Les allemands, on ne les aimait pas. On les craignait. Ils étaient méchants et cruels. C’est ainsi qu’on nous les racontait dans nos familles, au pays et à Paris. Leurs exactions pendant l’occupation étaient le seul enseignement que nous ayons reçu à leur propos à cette époque, la sensation de répugnance que nous éprouvions était la même que je découvris plus tard chez Maupassant à l’égard des prussiens de 1870. A l’école, curieusement, on ne nous parlait pas des allemands. Pourtant les manuels scolaires tels le Malet -Isaac se terminaient par des chapitres sur la seconde guerre mondiale qu’on aurait dû étudier en fin d’année. Mais on nous faisait trainer le programme qui s’arrêtait toujours avant ce conflit, faute de temps. C’est  beaucoup plus tard que je compris les raisons de cette omission. Nos instituteurs étaient très proches du parti communiste ou de la S.F.I.O. Alors en France, la 2e guerre mondiale étaient pour eux de la propagande gaulliste tant le rôle du général y était prédominant.

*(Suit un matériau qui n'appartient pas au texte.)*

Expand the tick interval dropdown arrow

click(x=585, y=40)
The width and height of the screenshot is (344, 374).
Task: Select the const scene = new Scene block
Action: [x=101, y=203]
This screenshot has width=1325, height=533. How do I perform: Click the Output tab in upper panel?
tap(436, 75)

Le copain boche du père Jobert était venu en uniforme. On ne pouvait pas s’y tromper tant la coupe était en tous points semblable à celle de la Wehrmacht. Mais il était de tissu bleu sombre, alors que celui de la Wehrmacht  était vert de gris, et celui de la SS était noir.Uniform_1

Alors, nous étions inquiets et vigilants, répartis que nous étions autour de la table, regardant le fonds de nos assiettes.

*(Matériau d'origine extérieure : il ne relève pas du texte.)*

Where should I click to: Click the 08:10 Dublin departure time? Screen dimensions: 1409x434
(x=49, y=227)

Ce “Papa Schultz” parlait un français compréhensible bien que rugueux. La première version d’Erasmus, pour les allemands, c’était l’occupation du pays ennemi. Le père, lui,  n’était pas trop fort en germain. Il en possédait quelques mots qu’il avait appris, pendant l’occupation, à coup de bottes dans le derrière. Il savait utiliser à sa manière ce vocabulaire répressif, mais en hurlant. Ainsi, pour nous virer d’une pièce, il désignait d’un doigt ferme la porte en rugissant : “Raouste !” adaptation phonétique de”heraus” ! Souvent, c’était suivi de l’impératif de rapidité qui découlait de son ordre : “Raouste Schnell !”. Quand il nous menaçait de nous frapper, pour que cette menace soit plus convaincante, il remplaçait le mot cogner par son adaptation germanique de “Schlagen”, frapper. Ce qui donnait donc l’expression,” je vais te chlaguer”. Bon d’accord ce n’était pas du Schiller, mais peut être est-ce la raison pour la laquelle nous apprîmes, Roland et moi, l’allemand en première langue.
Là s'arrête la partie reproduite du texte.